(Source document)

出版	University of California, Berkeley, 2016
URL	http://books.google.com.hk/books?id=kE4HtAEACAAJ&hl=&source=gbs_api

註釋The mechanism of water oxidation to molecular oxygen at the surface of strontium titanate, a representative transition-metal oxide photocatalyst, was investigated using ultrafast pump-probe spectroscopy and accompanying characterization methods. The dependence of the rate of initial charge transfer on applied potential was investigated with transient absorption spectroscopy, revealing a phenomenological transfer coefficient for this single step of the multi-step water oxidation reaction. Time resolved infrared spectroscopy provided the first direct evidence of the molecular character of the first intermediate to be a titanium-bound oxyl radical, and revealed interfacial Fano coupling between the electrolyte, surface species, and catalyst electronic continuum. Further work combining both transient absorption and time-resolved mid-infrared spectroscopy exposed a minimum of three distinct surface states at the strontium titanate surface, providing insight into the rich chemistry mediated at the catalyst surface. These results highlight the intricacies of charge transfer at the surface of these promising materials, provide insight into an important but difficult reaction necessary for any artificial photosynthetic system, and offer a generalizable paradigm for considering heterogeneous photochemistry. Finally, preliminary groundwork was done to uncover the mechanism of the carbon dioxide reduction half reaction in a novel inorganic-biological bacterial system with potential to produce green chemicals such as carbon-neutral liquid fuels.

(End Source document)
(Recorded data)

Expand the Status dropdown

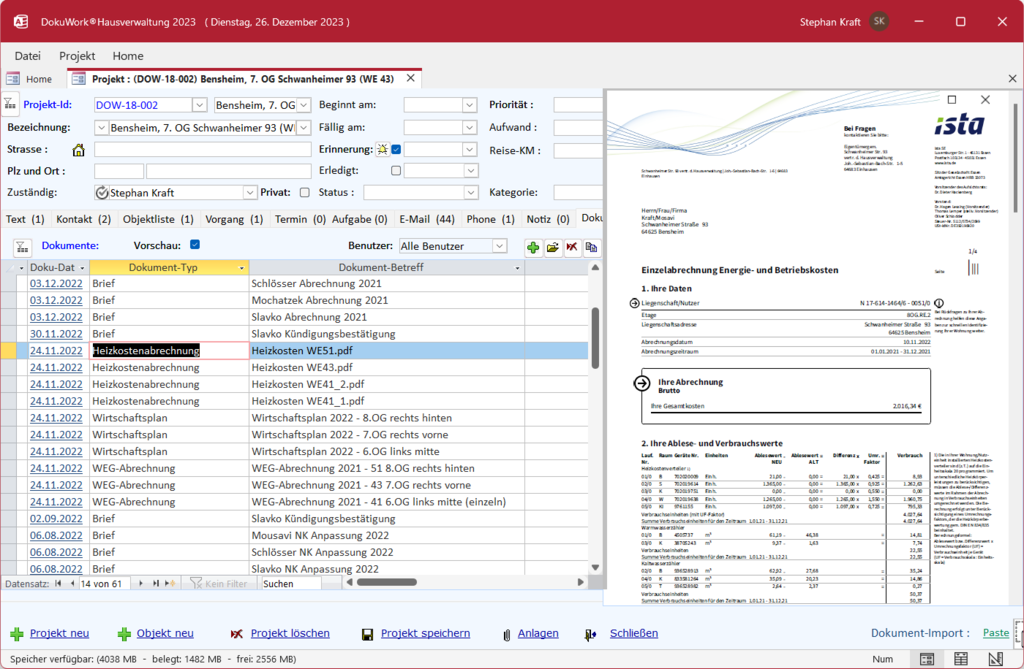click(x=471, y=192)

(End Recorded data)

▶ **Required work**: According to the abstract on water oxidation at strontium titanate, what did time-resolved infrared spectroscopy identify as the molecular character of the first intermediate?

▶ **Solution for this problem**: A titanium-bound oxyl radical.